Saphie Ly
14 Novembre 2003
opinion
La première forme d'intelligence est la capacité d'imiter, dit-on. La marche convoquée par le Cpc le 6 novembre dernier a été appréciée, de divers bords, comme un succès. Un modèle de marche par l'application d'une recette simple : des objectifs clairs, une mobilisation militante, une action ordonnée et disciplinée.
La leçon n'est pas assez vieille pour être déjà oubliée. Alors comment s'expliquer que la Cap 21 et la " société civile " aient ainsi glissé, hier, dans la pagaille ? A vu d'aigle, cela pouvait ressembler à une grande confusion, dans un grand brouhaha. A y regarder de plus près, on décèle les indicateurs d'une crise. La juste évaluation de la réalité se trouve certainement quelque part à mi-chemin entre les deux.
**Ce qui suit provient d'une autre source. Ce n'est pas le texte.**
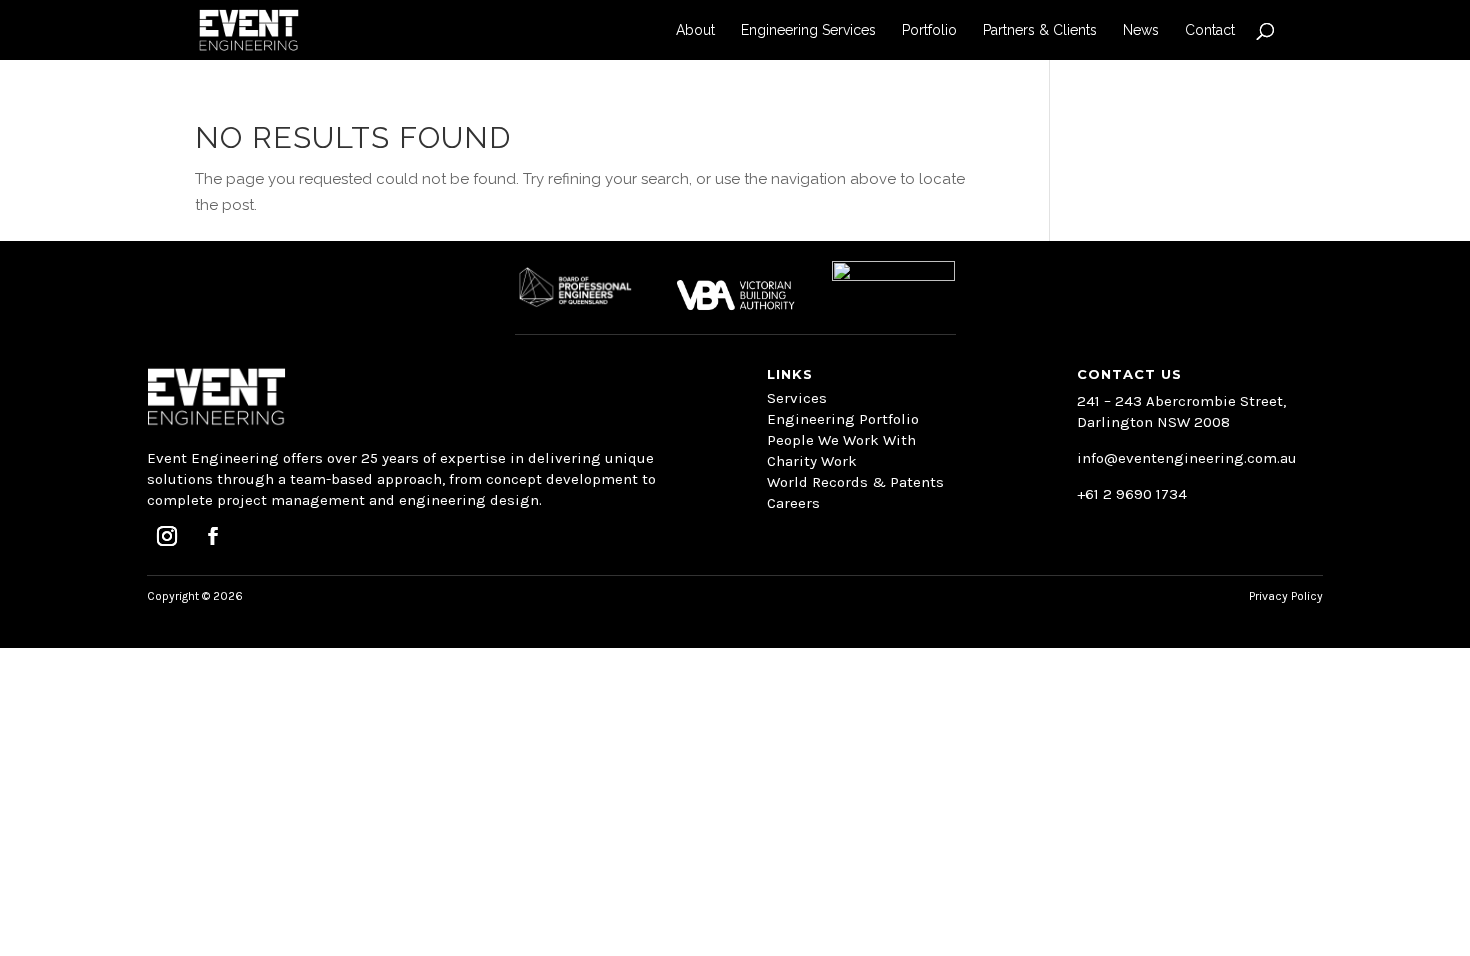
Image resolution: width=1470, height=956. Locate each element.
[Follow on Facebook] (213, 536)
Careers (793, 503)
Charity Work (812, 461)
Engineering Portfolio (843, 419)
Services (797, 398)
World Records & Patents (855, 482)
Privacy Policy (1286, 596)
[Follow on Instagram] (167, 536)
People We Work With (841, 440)
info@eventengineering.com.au (1187, 458)
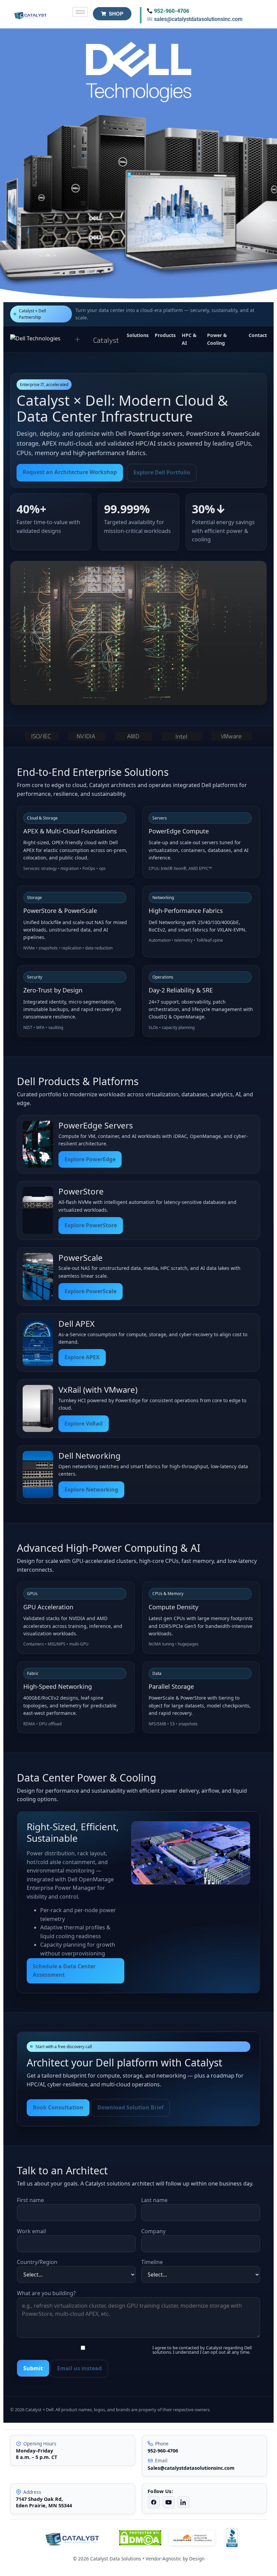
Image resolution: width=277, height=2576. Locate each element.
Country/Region (37, 2262)
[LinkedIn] (183, 2502)
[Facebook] (154, 2502)
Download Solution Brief (130, 2107)
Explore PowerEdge (90, 1159)
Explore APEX (82, 1357)
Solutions (138, 335)
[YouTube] (168, 2502)
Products (165, 335)
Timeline (152, 2262)
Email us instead (79, 2368)
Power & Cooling (217, 339)
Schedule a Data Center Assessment (64, 1971)
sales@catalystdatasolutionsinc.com (198, 19)
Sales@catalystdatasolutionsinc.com (191, 2468)
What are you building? (46, 2293)
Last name (154, 2200)
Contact (258, 335)
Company (153, 2231)
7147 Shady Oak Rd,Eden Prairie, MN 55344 (44, 2502)
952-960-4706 (171, 11)
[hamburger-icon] (80, 12)
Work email (31, 2231)
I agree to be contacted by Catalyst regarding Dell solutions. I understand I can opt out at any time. (202, 2350)
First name (30, 2200)
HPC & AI (189, 339)
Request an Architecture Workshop (70, 472)
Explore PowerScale (91, 1291)
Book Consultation (58, 2107)
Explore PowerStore (91, 1225)
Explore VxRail (84, 1423)
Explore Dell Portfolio (161, 472)
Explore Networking (91, 1489)
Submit (33, 2368)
Désordre, il y a eu, dans la mesure où des marcheurs ont témoigné de sentiments de désorientation, de perte de repères dans le temps et dans l'espace de la marche. Perte de repère du leadership de la marche. D'envahissement de l'espace sonore, non pas par des messages concernant la lutte contre la violence mais par un assourdissement que certains qualifient d'organisé. Par des cris de ralliement à une marche non convoquée.
Crise, il y a eu aussi. Par une perte du sens de la convocation. Crise peut-être salutaire, si elle est l'occasion de déplacer des blocs d'intérêts mal posés sur la scène politique, rendus pratiquement inamovibles par nos pesanteurs sociales et par une espèce de consensus mou qui vient d'éclater à la faveur du besoin de chacun de prouver sa force de convocation.
La pagaille d'hier peut, en effet, se lire comme une crise, en ce qu'elle a opéré une rupture dans le fonctionnement habituel d'un système relativement bien installé et qui ronronne depuis des années, malgré ses travers et ses incohérences. Cette crise peut, si elle trouve un encadrement, permettre une nouvelle et une meilleure orientation des dynamiques, des énergies, des ressources, de l'information au sein de la société civile lato sensus, c'est-à-dire vous et moi qui n'appartenons à aucune formation, n'avons aucune allégeance et sommes prêts à faire contre-pouvoir face à tout abus lorsque cela est nécessaire.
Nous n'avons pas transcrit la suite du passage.